It's funny and usually unknown that their fiber actually insulates and prevents the heat of summer from entering their bodies, as well as the cold in the winter, but rapidly becomes a negative benefit if they do experience heat distress, because then the overheated body cannot get rid of the overheated condition and that was where we were. BG and Andrea both recovered rather quickly, and were resting in the cool basement. Once everything was under control, then both Vick and I collapsed. We ate a bite and went to the shower and air conditioned bedroom, hoping everything would be back to normal the next morning before we had to leave form Massachusetts to pick up the sheep.
In the morning, I got up and went to leave everyone out for the day, starting with the small barn and duck house. All was well there and everyone greeted me as usual. I then went to the brooding house where I found the Cornish Cross meat birds and young chickens doing fine. We were experiencing a few ducks starting to hatch, which wasn't a problem, because once they hatch, we want them to stay in the incubator for a full day to dry off and grow strong before putting them under a light to drink and feed. We would check their progress after returning with the sheep. Then I went to the big barn and checked the alpacas and let the chicken's free to roam. All was well there and then I headed for the bunny house. There I was dismayed to see that Andrea had succumbed to the trauma of her experience from the day before. We hoped both she and BG would do fine considering they were both eating and drinking the night before, but it was not to be and Andrea suffered some type of irreversible damage from the heat stroke she experienced. I had just disposed of her body when Dawna arrived, ready to head for Pittsfield for the sheep.

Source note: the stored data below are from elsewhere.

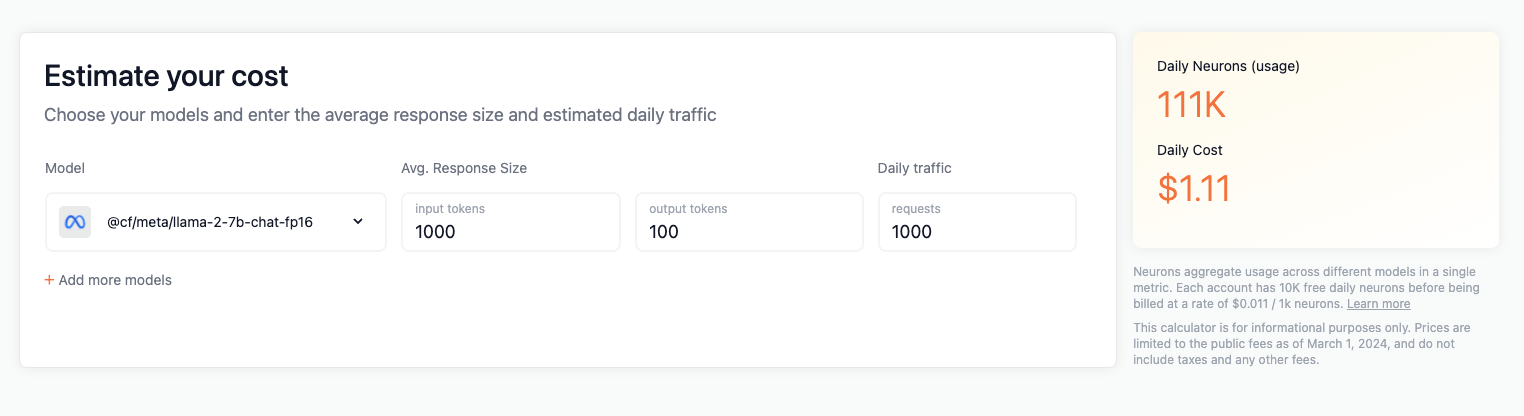This screenshot has width=1524, height=416.
Task: Click the Meta logo icon in model selector
Action: (x=75, y=222)
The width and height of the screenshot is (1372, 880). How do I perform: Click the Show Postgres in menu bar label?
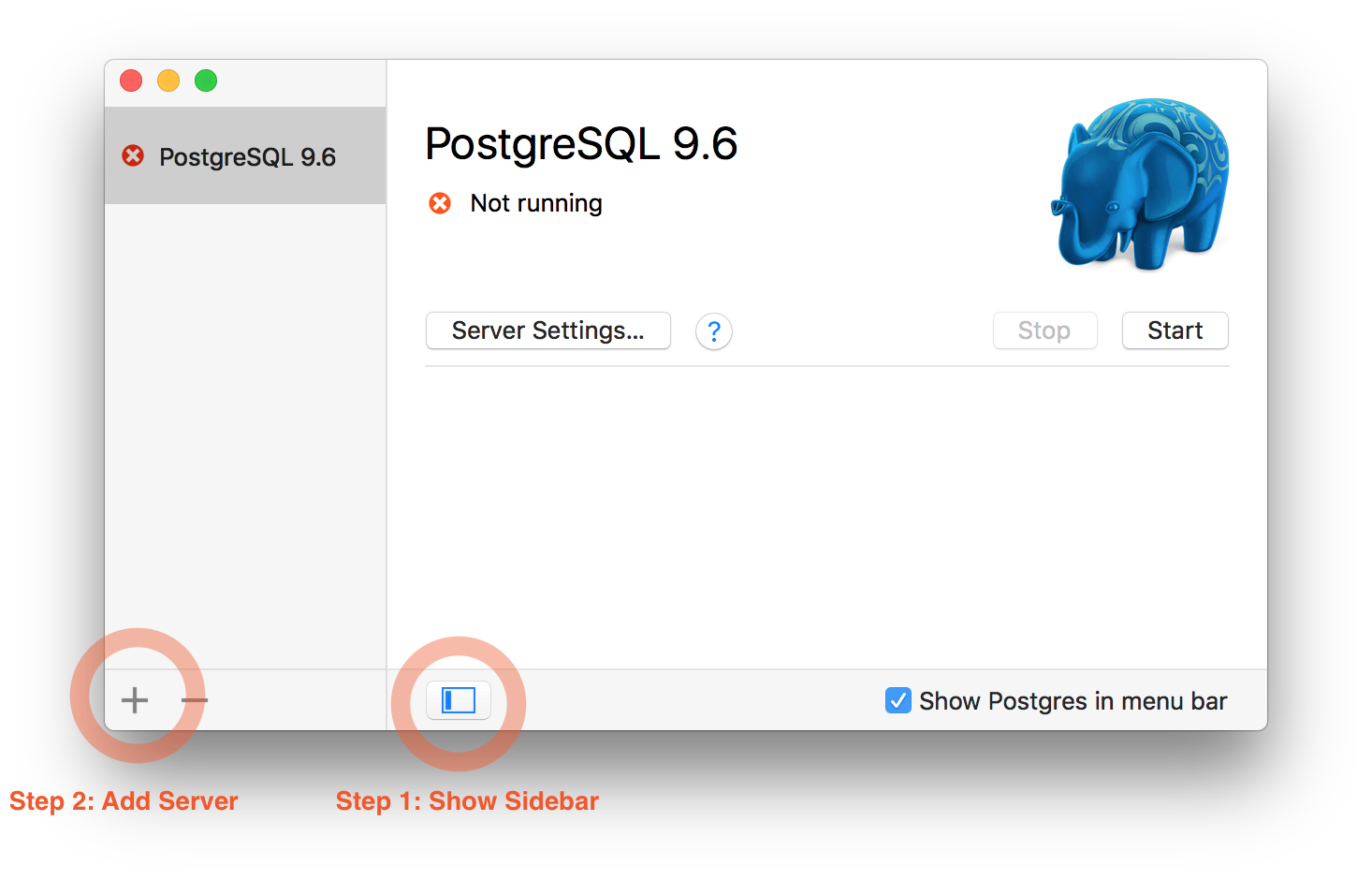pos(1073,701)
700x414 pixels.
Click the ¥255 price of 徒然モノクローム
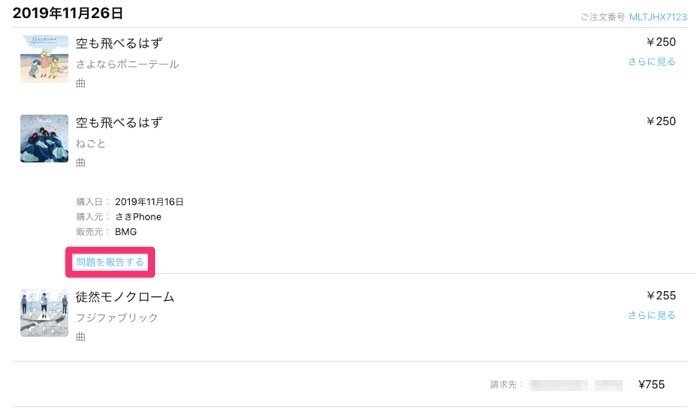tap(661, 295)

We took off for Massachusetts and the day went as expected, until we saw the size of the lambs Dawna was getting. They were LITTLE!! So cute...but little and I saw the lady had woven wire fencing inside her wooden board fence. This is what we have, less the woven wire fence, so I asked her if she thought the lambs would step through the fence that we have. Her answer was what I feared. She said, "Sheep have an extremely strong herding instinct and they will group and stay together no matter what. The problem would be as the group nears the fence to feed, a lamb might be tempted to reach through the fence for grass which the older sheep can't reach and as the lamb reaches further and further, it simply steps through the railings and then realizes that it has escaped accidentally. They usually panic then, trying to get back to the herd."
SHOOT! Something more to worry about! Now we are heading home with three too big to escape the fence, but two who can browse and step through the fence anywhere they want to. With much discussion, we decided we had to drop the sheep at home, locked inside the barn and go to Tractor Supply for fencing to place inside the existing fence. we went, after insuring the sheep were in the barn and everything else checked out ok, with one duck born and two more working their way out of the shell.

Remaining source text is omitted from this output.